For residents of Lee County, where unemployment stands at 9.5 percent, there was more bad economic news as a Manpower Employment Outlook survey released Tuesday revealed that the outlook for employment in the Cape Coral-Fort Myers metro area “is one of the weakest in the nation.”
The survey asked 31,800 employers nationwide about their hiring plans for the first three months of 2009. The Cape Coral-Fort Myers metro area had the sixth weakest employment outlook in the nation.
Locally, 13 percent of survey respondents plan to hire more workers from January to March, 64 percent will keep their current staff levels and 19 percent said they will cut their staff. About 4 percent said they were unsure of their hiring plans.
Mayra Nunez, a spokesperson for Manpower, said Florida and other states like California and Nevada — where housing bubbles are most prevalent — are being affected the most by cutbacks in staff levels by employers.
“When the rest of the nation started feeling all these problems with housing, Florida had been feeling it for some time,” Nunez said.
Mike Quaintance, president of the Chamber of Commerce of Cape Coral, said attracting more people to the area will bring more businesses to the area.
“Our focus is still going to be on bringing new residents in. What it does is bring in new revenues that weren’t there prior. As long as tourism stays up there’ll be opportunity here,” Quaintance said.
A large part of that tourism is the migration of snowbirds, as northern residents race mild temperatures down to Southwest Florida during the winter months.
The influx of snowbirds during the tourist season — from November to April — and its affect on the economy is reflected in the Manpower survey, as the transportation, utilities, leisure and hospitality sectors reported they will likely increase their payrolls next quarter.
Homer Sosa, director of the Cape Coral office of the Careers and Service Centers of Southwest Florida, said his office helps the unemployed cross over into the emerging sectors.
“If you’re in construction and can’t find a job, we have training to change careers even,” Sosa said.
Sosa knows firsthand how bad the unemployment situation is in Lee County — his office in the Cape did not exist six months ago.

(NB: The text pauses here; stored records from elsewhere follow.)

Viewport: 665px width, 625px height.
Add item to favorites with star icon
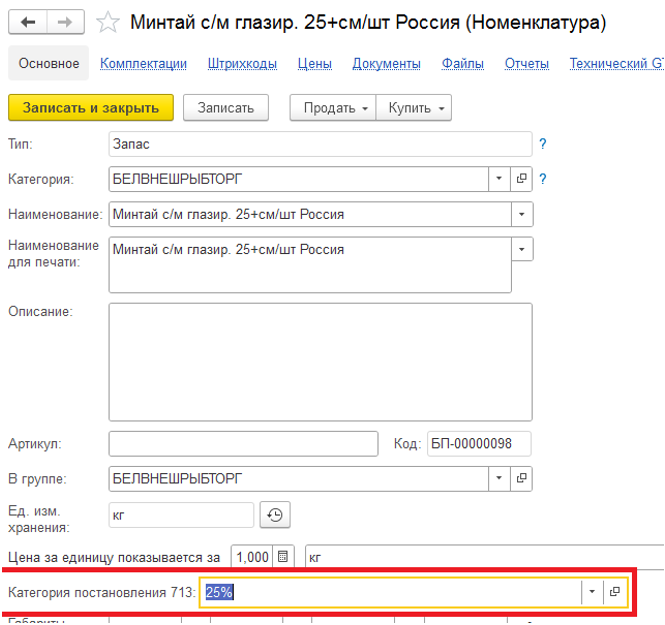(109, 22)
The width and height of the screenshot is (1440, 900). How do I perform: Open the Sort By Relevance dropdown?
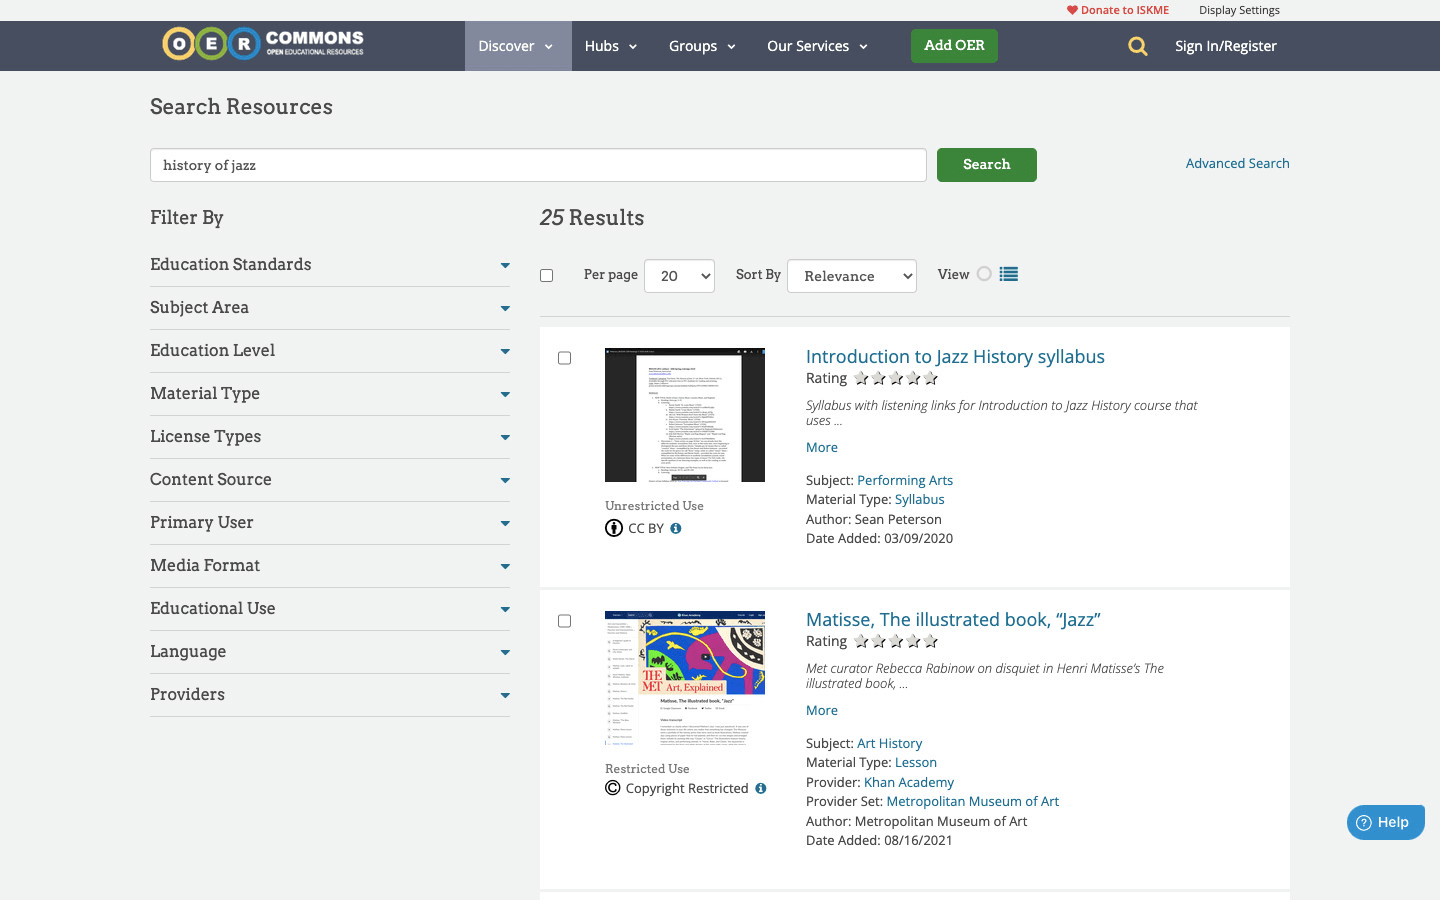851,276
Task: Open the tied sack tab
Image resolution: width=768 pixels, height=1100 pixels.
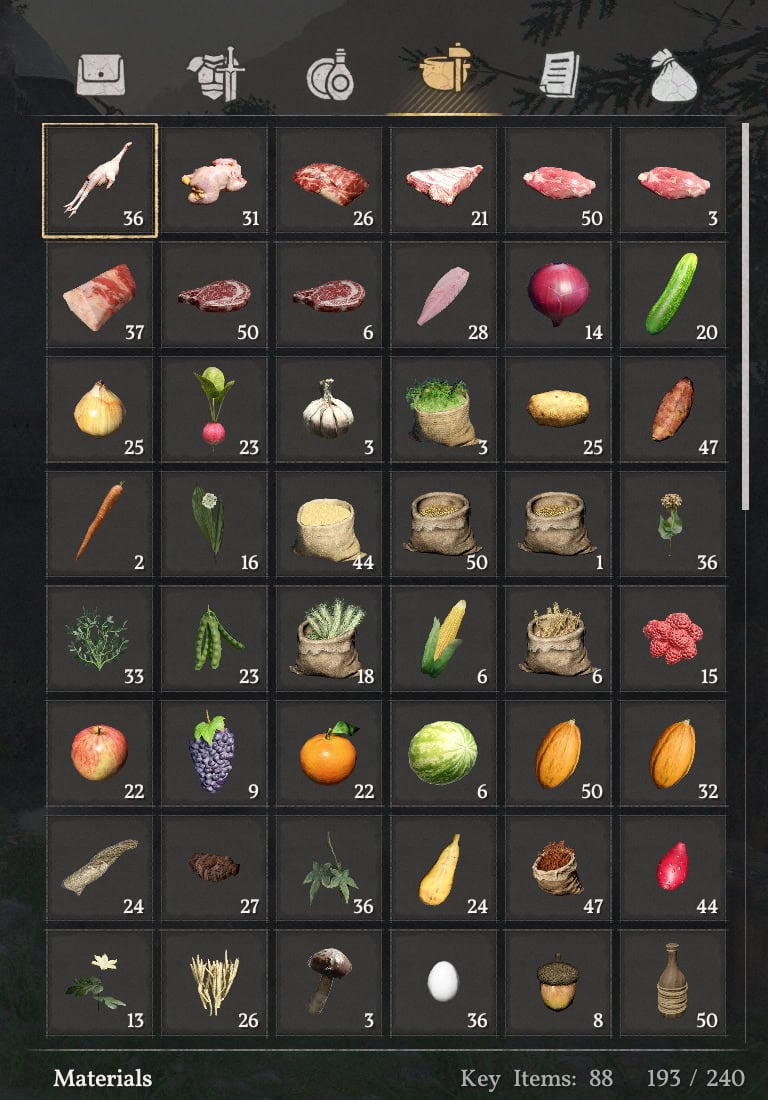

“This satellite office … is a direct result of the unemployment situation. At that time in June, people couldn’t afford the gas to get over the bridge,” Sosa said.
Gas prices peaked at more than $4 per gallon this summer, but have plummeted recently to less than $2 per gallon.
Nunez said that might generate more tourist dollars.
“With gas prices starting to come down a little bit, hopefully we’ll see more revenue come into Southwest Florida,” she said.
Because Cape Coral has been one of the cities hardest hit by the housing crisis, many expect it will be among the first to emerge from the economic doldrums.
“I’m hoping since we were one of the first to see it, we will be one of the first to come out,” Nunez said.